Esto quiere decir que, para que el Tofu preexistente en una semilla de soja se pueda manifestar es necesario: primero sembrarla en suelo fértil, recogerla en el momento apropiado, remojar y moler el grano de soja, cocinar el tiempo necesario para extraer la leche de soja, añadir nigari o zumo de limón a la leche de soja, después separar el suero de la proteína, añadir hierbas aromáticas y otros elemento y, por fin, prensar con un peso específico. Finalmente tendremos una enorme variedad de Tofu listo para comer.
Con la simiente de la Vid, es necesaria una cuidada selección de castas y un tiempo y condiciones de madurez apropiados, para que un fantástico vino esté preparado para su degustación.

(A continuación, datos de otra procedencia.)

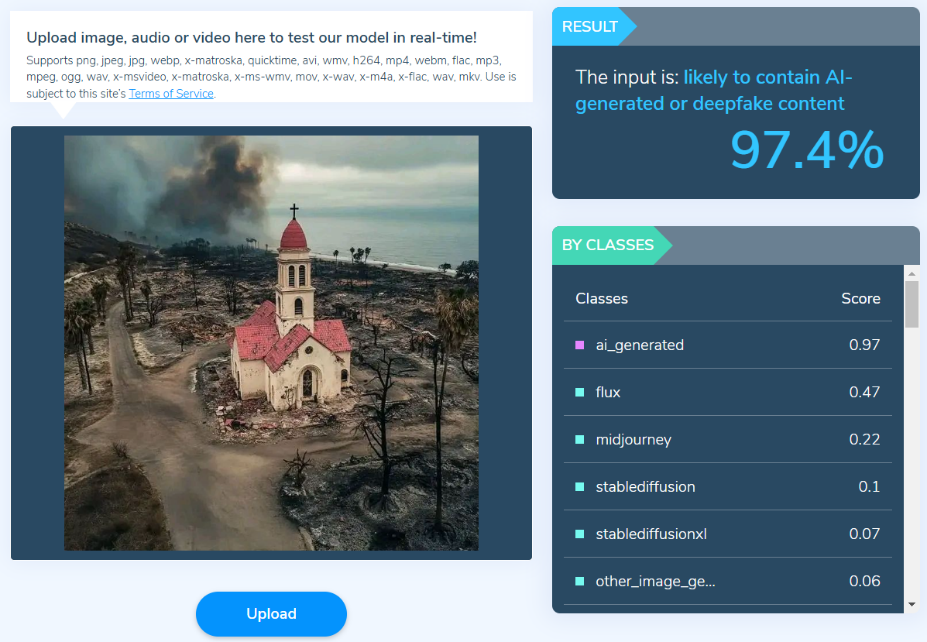This screenshot has width=927, height=642.
Task: Open the Terms of Service link
Action: coord(171,94)
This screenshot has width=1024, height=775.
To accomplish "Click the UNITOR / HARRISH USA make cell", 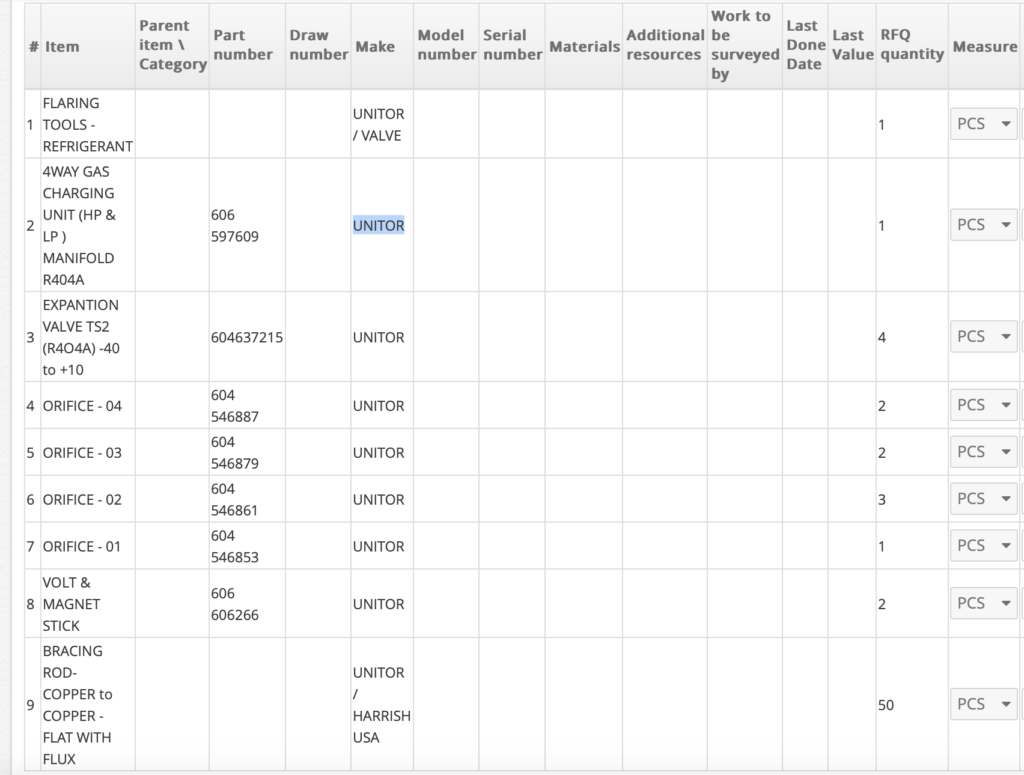I will [380, 705].
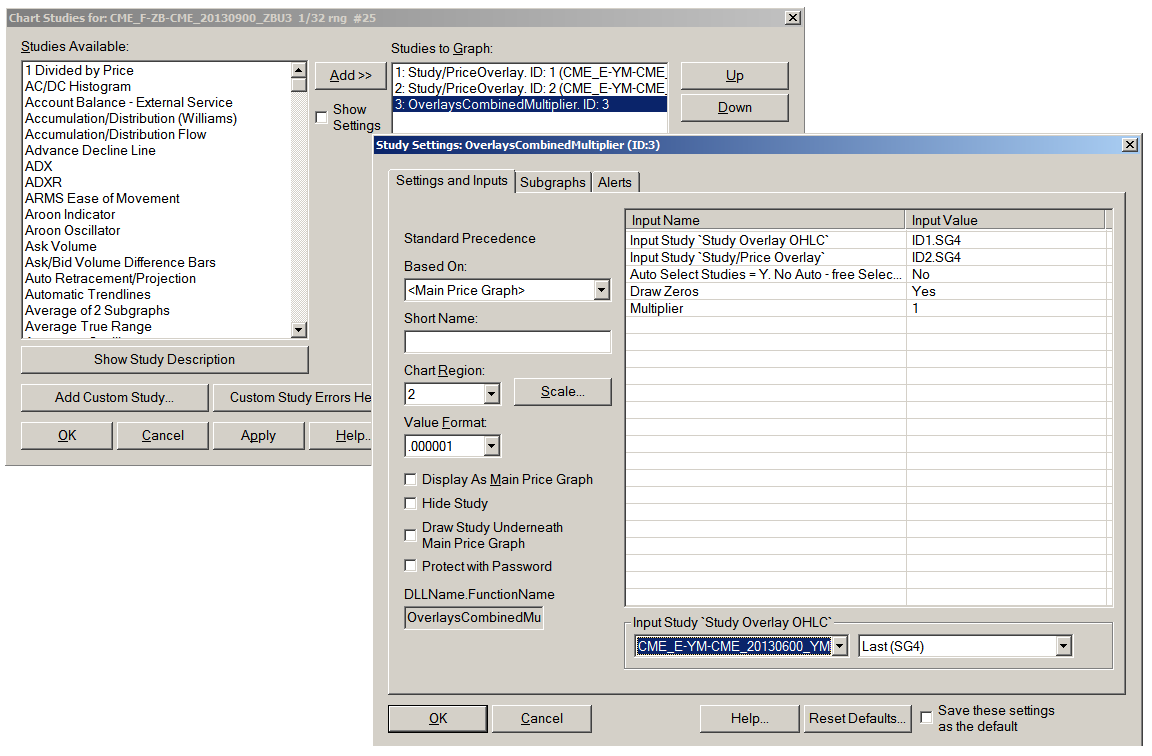Enable Protect with Password option

[410, 567]
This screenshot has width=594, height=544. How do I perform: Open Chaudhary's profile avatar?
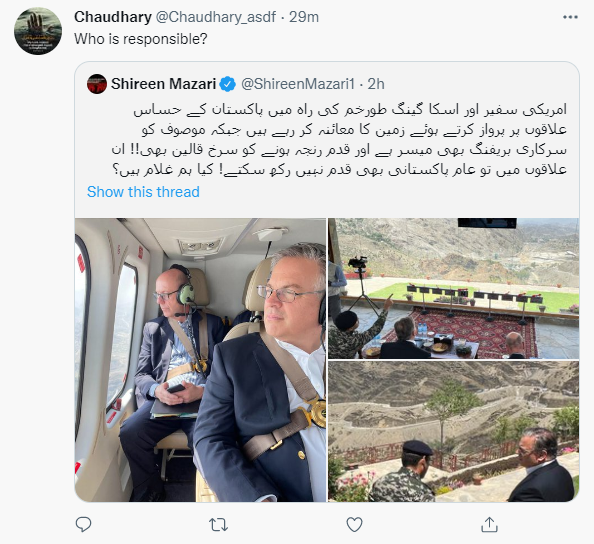tap(38, 31)
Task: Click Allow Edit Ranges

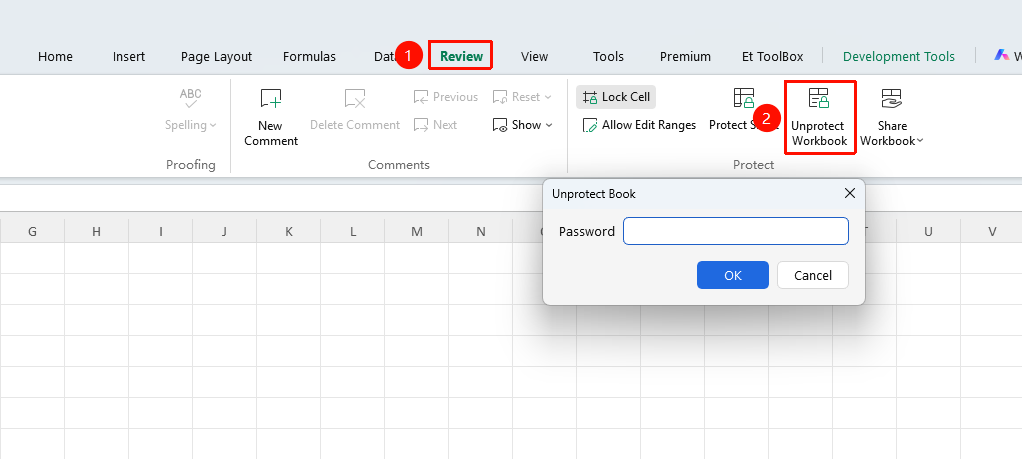Action: (639, 125)
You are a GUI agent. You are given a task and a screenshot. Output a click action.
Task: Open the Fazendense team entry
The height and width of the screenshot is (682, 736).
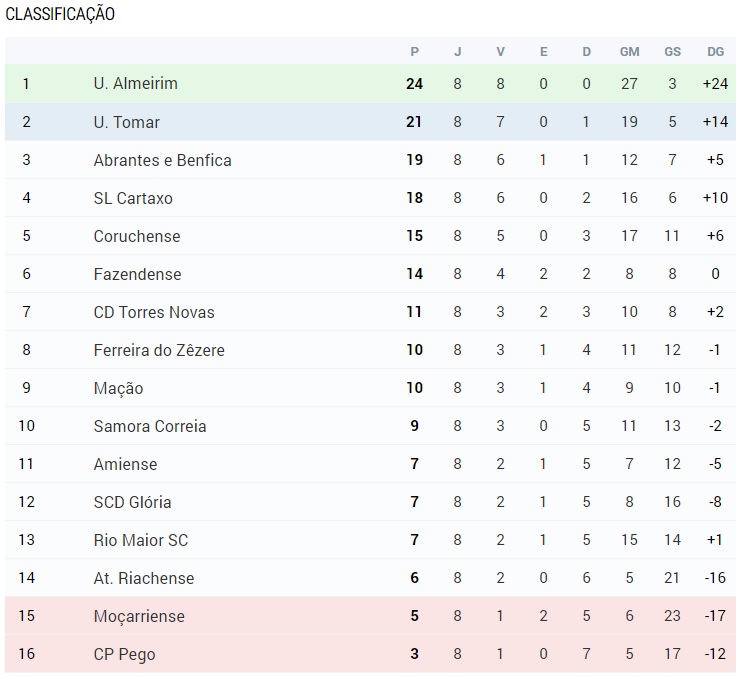(x=137, y=274)
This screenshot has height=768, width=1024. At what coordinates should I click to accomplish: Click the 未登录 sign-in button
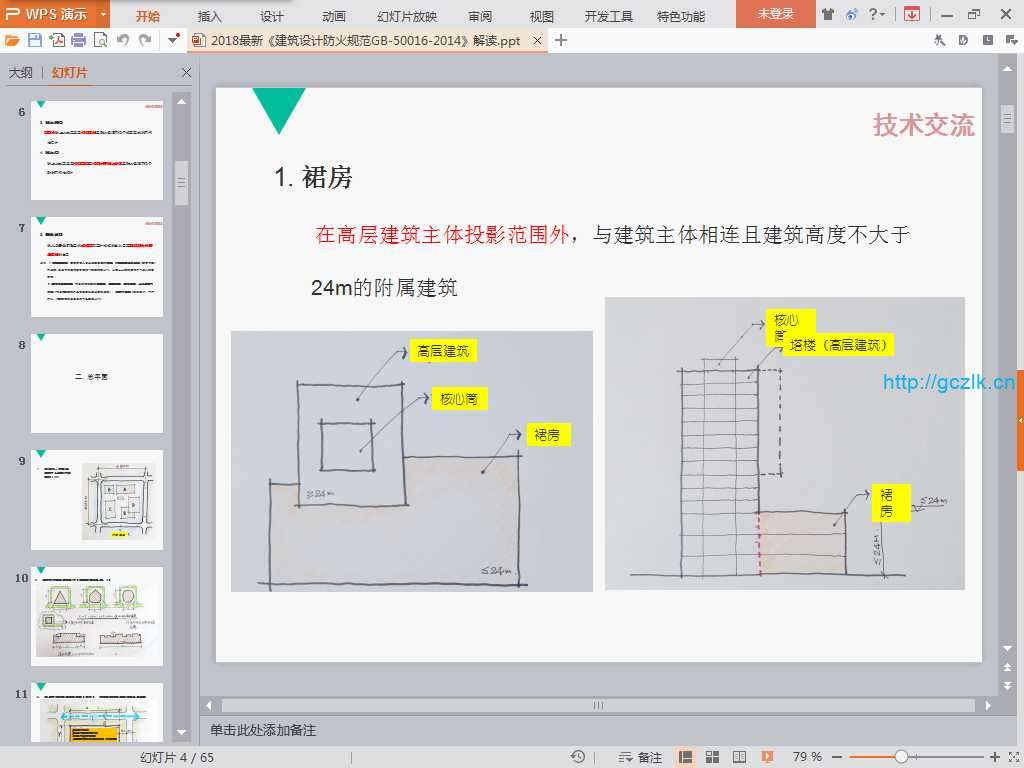coord(775,14)
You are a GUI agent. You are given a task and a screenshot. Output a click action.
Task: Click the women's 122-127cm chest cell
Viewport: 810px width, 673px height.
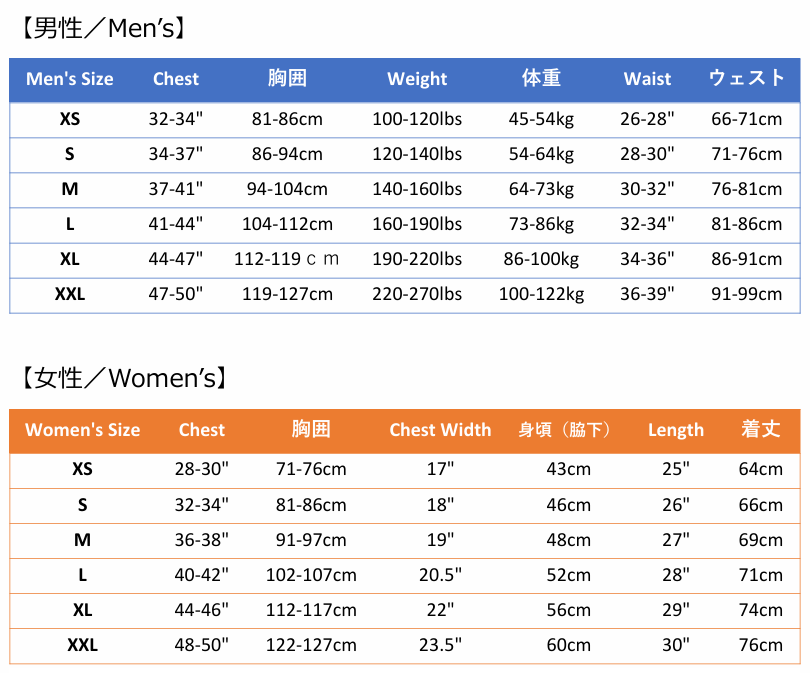311,645
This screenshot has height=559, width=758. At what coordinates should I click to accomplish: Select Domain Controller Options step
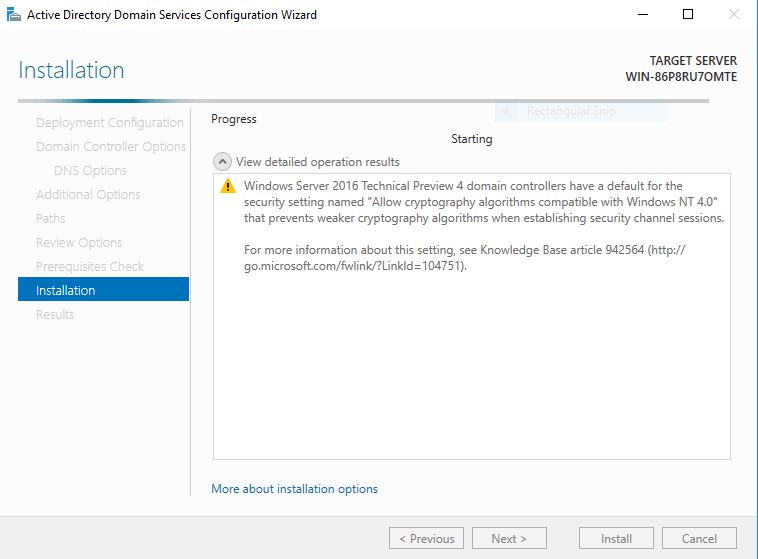[x=111, y=147]
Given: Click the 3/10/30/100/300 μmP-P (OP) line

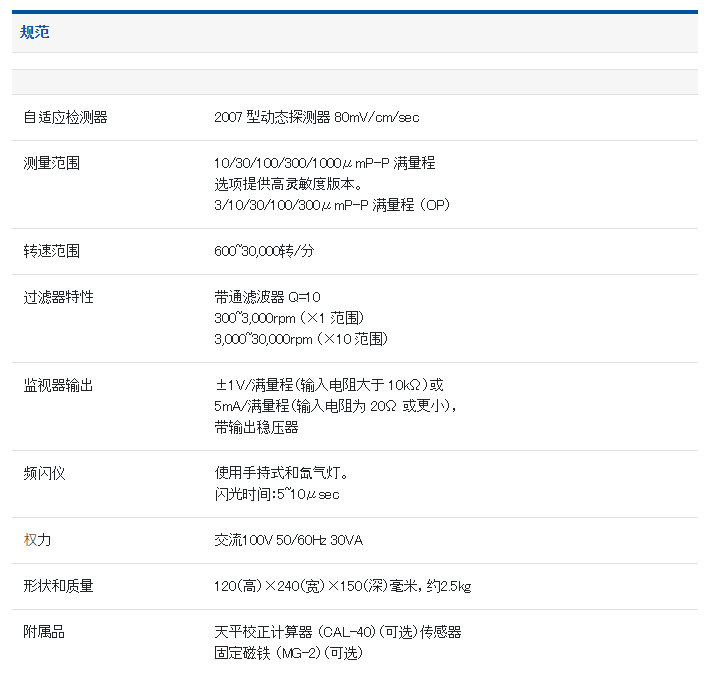Looking at the screenshot, I should click(333, 205).
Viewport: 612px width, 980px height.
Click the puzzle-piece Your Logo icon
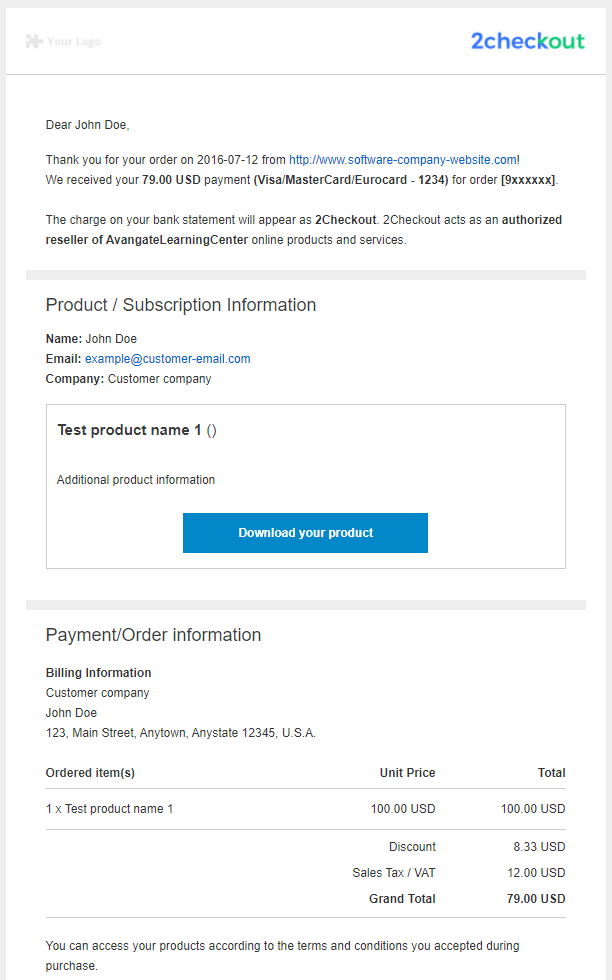[35, 42]
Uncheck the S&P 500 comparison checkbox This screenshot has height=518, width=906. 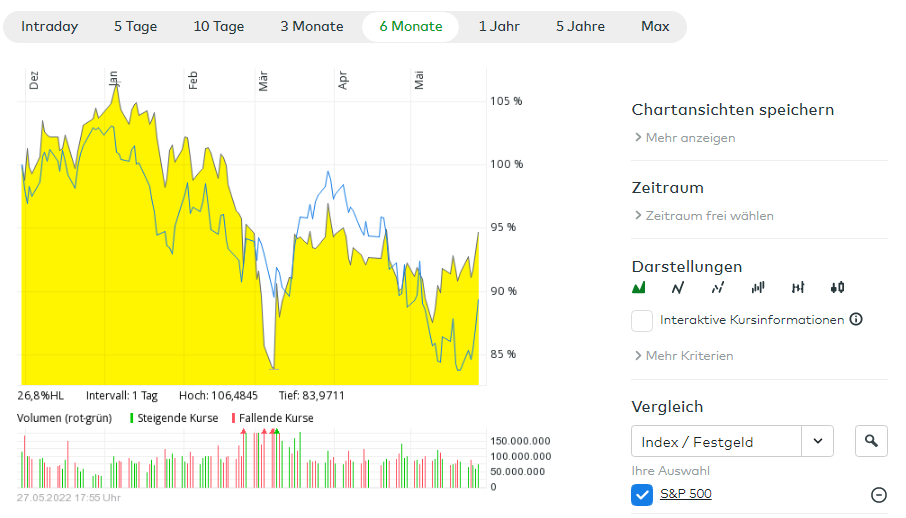[642, 494]
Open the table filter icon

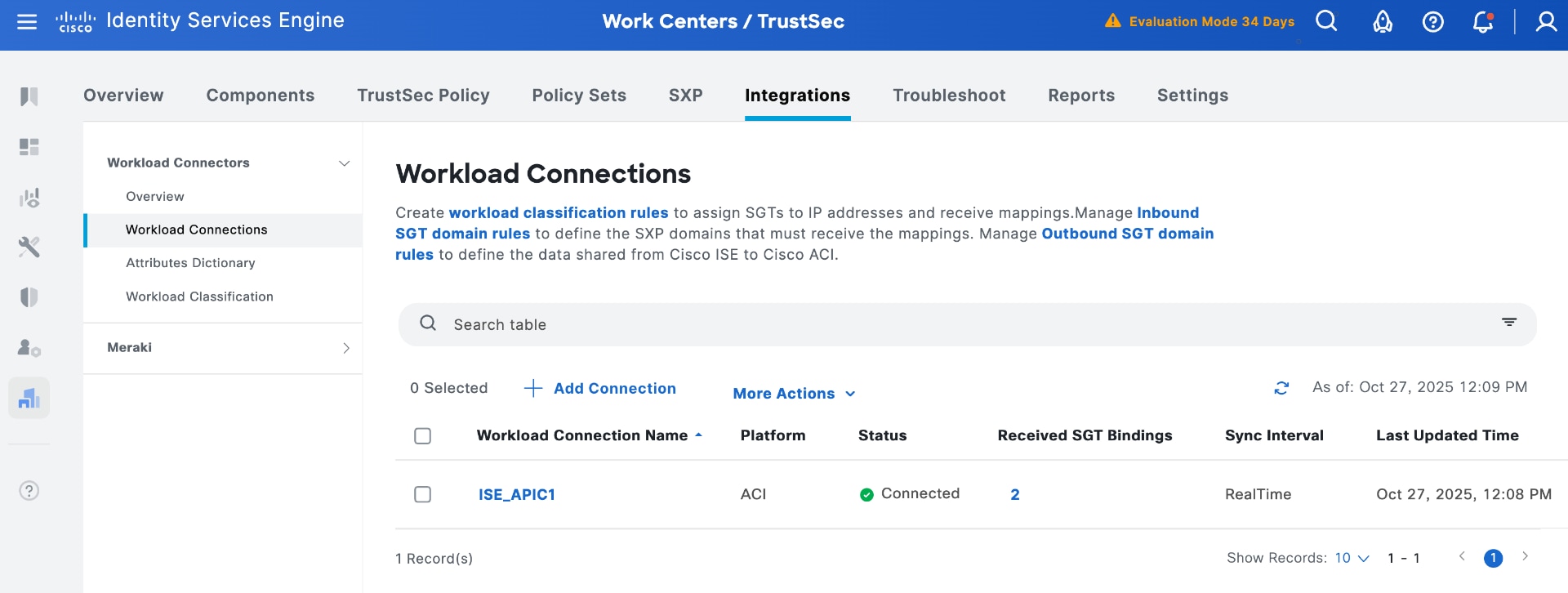tap(1508, 323)
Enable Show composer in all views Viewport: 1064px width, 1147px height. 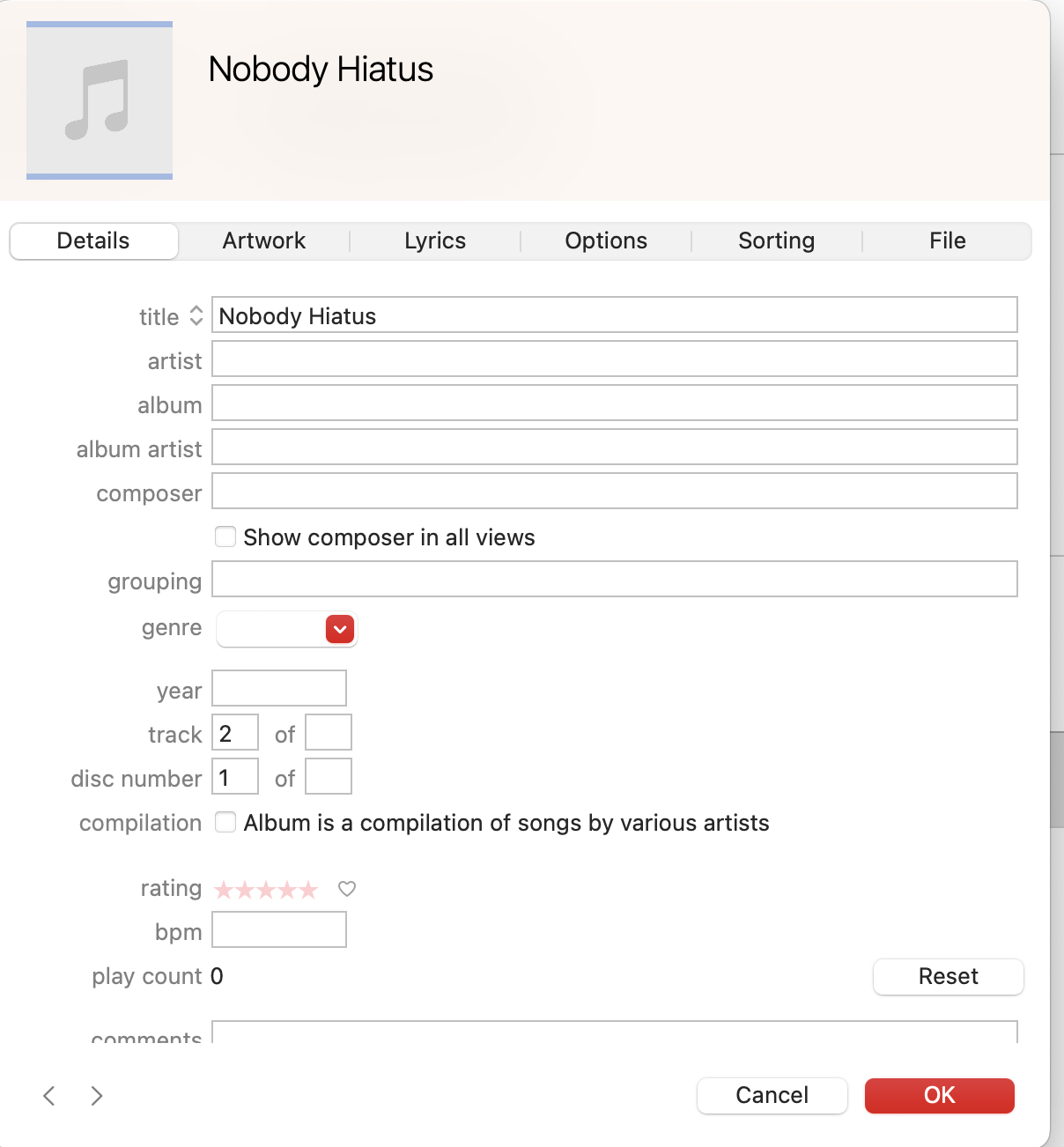click(225, 536)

Si alguno de los pasos necesarios para que el proceso de resultado, no fuera cuidado y suficientemente madurado, resultaría un Tofu sin valor gastronómico y un vino débil y sin personalidad.

Es por ello que el conocimiento del Facilitador Espiritual tiene, de hecho, una enorme importancia. La vida espiritual preexiste en todos nosotros, pero la forma en cómo se va a manifestar, depende naturalmente de la conducción del proceso.

Como los ejemplos del Tofu y del vino, el despertar espiritual puede ser una estupenda experiencia o algo sin sabor y personalidad.

Es bueno estar siempre alerta y con mucha atención a esa pandilla de embaucadores-mansos indianizados que pretenden que de la semilla de la soja se manifieste el vino y de la simiente de vid, el tofu.

Cuando un estudiante de Yoga se desarrolla con los embaucadores-mansos, corre el riesgo de permanecer toda su breve existencia a la búsqueda de tofu en la simiente de la vid.

Para atenuar esa búsqueda infructífera, queda incondicionalmente devoto de los trapitos naranja y puede deleitar los oídos con mucho mantra cantado en la compañía de la guitarra y el violín.

El fluir de la vida está intrínsecamente ligado a nuestras opciones.

En el viaje espiritual, sólo necesitamos abrir el corazón y aceptar el profundizar, sin reservas, en nuestra verdadera esencia.